In view of this conclusion, it becomes unnecessary for us to consider the other points urged by appellants.
The judgment is reversed and the cause is remanded for further proceedings consistent with this opinion.
RUSSELL, Circuit Judge, sat during the argument of this case and took part in its decision; due to illness, however, he did not participate in the preparation of the opinion.
1. Internal Revenue Code of 1939, as amended, Title 26, U.S.C.
2. The appellants were arrested on July 8, 1953, at a building known as 3760 Napier Avenue in Macon, Georgia. The building, which served Clay as a combination residence and loan office, had been under the surveillance of the arresting officers for several days. The officers had observed the various appellants paying short visits to the building between the hours of 11:00 o'clock, A.M., and 2:00 o'clock, P. M., on the several days they had kept watch. When the officers entered the building, Clay and Jolly were there. Jolly attempted to leave when the officers entered but was detained. Morris and Turk arrived and entered the building while the officers were there. When Turk saw the officers, he turned to leave, but he, too, was detained. Jolly, Morris and Turk each had in his possession a number of "original" lottery tickets which are usually turned in to the "banker" before 2:30 o'clock, P.M. on days the lottery is being operated. Jolly and Turk admitted to the officers that they had come to "turn in." Turk admitted also that he worked for Clay and that he was in the "bug business," a term by which the lottery is sometimes called. A search of the premises disclosed 32 blank, and one partially used, lottery books in an open safe, lottery numbers written on the wall by the telephone and on scraps of paper in the waste basket, a sizeable sum of money in change and small bills and a great number of coin wrappers and money bags. Clay had four lottery tickets in his pocket. The numerical symbol on those tickets corresponded with a similar symbol contained on the lottery books found in the safe. One of the tickets taken from his pocket had the name "Turk" on it.
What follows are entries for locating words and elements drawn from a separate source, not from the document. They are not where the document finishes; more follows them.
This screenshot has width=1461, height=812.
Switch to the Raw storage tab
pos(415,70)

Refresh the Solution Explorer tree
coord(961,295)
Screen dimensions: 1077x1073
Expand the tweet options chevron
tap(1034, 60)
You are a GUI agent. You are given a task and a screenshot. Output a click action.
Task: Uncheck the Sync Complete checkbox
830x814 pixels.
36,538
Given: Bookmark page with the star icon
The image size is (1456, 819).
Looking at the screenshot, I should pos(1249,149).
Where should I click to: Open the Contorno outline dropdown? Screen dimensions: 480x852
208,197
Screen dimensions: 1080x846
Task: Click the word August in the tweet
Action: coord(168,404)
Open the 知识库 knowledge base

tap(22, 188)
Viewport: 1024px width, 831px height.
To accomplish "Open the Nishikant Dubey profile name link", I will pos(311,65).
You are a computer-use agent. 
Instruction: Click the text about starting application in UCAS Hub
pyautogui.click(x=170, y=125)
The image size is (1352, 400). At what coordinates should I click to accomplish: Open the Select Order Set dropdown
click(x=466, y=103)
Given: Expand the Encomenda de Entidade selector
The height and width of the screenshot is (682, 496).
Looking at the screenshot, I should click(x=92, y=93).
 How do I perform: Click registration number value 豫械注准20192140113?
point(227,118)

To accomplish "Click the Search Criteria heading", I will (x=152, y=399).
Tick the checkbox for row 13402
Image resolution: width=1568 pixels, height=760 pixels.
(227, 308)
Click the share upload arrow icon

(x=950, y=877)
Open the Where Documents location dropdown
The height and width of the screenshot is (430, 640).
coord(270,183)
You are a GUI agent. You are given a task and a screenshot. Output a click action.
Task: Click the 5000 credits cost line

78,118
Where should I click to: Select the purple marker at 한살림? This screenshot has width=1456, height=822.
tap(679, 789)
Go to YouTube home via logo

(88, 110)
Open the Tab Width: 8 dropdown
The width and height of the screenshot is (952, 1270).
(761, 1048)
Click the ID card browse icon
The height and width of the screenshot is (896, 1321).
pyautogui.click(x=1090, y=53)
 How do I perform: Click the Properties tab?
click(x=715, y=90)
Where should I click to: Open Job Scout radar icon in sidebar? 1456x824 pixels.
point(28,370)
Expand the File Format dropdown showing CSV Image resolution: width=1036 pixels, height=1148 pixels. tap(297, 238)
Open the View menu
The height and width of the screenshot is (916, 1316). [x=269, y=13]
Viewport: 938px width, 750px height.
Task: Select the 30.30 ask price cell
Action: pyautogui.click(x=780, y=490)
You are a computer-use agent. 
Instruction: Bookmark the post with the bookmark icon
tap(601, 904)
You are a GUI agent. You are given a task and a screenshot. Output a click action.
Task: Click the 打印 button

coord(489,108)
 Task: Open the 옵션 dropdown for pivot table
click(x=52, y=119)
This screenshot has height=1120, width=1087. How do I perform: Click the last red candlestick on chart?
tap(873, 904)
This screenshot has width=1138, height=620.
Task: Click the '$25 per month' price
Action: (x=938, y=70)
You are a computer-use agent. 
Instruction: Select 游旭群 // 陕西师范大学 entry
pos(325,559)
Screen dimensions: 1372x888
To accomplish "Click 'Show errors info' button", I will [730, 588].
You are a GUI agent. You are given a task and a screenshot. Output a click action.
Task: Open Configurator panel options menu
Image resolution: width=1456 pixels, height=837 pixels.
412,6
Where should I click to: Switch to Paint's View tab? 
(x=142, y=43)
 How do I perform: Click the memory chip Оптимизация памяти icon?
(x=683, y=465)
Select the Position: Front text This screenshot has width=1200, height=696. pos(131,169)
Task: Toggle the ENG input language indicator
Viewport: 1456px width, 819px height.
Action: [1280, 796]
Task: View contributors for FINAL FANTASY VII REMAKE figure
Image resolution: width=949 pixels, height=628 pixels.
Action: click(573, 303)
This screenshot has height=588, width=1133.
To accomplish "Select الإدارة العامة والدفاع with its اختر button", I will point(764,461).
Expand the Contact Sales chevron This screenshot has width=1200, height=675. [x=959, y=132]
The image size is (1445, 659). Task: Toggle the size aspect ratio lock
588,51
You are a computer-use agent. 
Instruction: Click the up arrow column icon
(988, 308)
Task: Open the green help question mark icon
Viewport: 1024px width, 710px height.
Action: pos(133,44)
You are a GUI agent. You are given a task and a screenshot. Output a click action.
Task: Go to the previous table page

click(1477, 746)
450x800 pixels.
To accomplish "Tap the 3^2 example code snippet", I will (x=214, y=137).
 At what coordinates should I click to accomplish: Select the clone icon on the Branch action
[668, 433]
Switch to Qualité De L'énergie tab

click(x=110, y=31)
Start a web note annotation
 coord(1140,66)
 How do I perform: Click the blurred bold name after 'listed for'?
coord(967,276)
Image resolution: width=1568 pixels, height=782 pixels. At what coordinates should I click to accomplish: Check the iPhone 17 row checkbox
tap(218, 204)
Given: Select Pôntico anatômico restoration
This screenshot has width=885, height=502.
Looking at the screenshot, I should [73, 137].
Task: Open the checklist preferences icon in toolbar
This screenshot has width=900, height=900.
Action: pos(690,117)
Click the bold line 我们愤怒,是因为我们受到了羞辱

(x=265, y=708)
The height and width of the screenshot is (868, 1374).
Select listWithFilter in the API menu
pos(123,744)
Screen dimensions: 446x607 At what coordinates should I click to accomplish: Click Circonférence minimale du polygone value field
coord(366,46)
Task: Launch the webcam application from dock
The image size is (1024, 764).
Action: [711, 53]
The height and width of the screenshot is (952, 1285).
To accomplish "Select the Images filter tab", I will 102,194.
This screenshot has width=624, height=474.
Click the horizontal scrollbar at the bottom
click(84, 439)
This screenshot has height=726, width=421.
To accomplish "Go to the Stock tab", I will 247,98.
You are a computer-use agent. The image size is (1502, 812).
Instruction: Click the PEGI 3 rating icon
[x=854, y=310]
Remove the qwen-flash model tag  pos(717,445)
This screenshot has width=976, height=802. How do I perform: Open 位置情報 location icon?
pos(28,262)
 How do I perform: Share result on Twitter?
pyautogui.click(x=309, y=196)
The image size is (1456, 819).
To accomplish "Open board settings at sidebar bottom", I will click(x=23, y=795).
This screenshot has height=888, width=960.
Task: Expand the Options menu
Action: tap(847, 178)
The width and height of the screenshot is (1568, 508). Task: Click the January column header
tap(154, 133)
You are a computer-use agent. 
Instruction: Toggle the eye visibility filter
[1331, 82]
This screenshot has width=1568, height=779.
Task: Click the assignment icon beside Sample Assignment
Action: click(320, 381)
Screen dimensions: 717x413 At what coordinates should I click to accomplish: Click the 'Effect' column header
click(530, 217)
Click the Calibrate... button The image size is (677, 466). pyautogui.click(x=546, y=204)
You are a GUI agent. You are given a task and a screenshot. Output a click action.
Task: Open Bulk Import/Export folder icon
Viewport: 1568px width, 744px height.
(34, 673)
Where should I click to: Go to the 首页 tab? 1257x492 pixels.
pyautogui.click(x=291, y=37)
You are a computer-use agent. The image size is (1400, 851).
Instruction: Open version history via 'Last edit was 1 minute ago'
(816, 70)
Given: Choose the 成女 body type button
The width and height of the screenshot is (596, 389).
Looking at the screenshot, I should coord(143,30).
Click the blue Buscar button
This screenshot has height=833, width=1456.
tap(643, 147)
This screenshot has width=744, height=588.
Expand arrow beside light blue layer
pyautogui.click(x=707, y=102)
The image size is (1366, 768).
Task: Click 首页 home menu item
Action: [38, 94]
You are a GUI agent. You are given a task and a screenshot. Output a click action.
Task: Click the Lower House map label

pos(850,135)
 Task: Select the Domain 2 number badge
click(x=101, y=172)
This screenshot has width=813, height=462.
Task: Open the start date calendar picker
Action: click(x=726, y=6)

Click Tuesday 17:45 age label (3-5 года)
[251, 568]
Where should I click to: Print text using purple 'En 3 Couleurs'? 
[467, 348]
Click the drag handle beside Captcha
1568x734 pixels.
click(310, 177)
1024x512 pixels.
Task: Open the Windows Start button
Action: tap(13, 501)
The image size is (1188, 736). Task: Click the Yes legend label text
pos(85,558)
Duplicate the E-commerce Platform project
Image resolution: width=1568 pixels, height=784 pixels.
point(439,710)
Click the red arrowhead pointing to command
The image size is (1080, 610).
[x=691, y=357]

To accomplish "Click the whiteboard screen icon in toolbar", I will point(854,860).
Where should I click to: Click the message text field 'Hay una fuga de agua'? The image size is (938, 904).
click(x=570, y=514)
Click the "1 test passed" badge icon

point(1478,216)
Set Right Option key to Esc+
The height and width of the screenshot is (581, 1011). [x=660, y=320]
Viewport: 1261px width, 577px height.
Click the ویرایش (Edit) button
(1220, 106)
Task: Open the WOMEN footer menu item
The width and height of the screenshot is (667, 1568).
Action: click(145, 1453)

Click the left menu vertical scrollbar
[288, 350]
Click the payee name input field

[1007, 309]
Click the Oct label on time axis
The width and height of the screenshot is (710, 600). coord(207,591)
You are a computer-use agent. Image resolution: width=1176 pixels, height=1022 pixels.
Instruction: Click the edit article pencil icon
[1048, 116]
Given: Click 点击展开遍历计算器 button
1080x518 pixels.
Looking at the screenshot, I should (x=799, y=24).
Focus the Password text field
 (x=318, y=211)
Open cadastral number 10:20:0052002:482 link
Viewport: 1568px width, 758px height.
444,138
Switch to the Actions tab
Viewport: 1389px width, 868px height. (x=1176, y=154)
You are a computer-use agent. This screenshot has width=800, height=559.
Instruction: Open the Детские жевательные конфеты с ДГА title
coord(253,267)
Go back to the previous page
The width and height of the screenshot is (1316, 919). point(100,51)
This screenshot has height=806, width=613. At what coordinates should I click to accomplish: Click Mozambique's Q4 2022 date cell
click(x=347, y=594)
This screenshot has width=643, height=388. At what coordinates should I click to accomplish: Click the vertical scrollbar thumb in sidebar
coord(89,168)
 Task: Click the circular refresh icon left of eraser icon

At least three of the appellants admitted that they had been in the lottery business prior to the effective date of the statute and Clay had been informed by Revenue Agents at an earlier date that he was liable for payment of the tax if he was engaged in the gambling business.
3. 26 U.S.C.A. § 3294(a).
4. 26 U.S.C.A. § 2707(b).
5. 26 U.S.C.A. § 2707(c).
6. §§ 145(a) and (b) are substantially identical to §§ 2707(b) and (c), except that they relate to offenses having to do with income tax.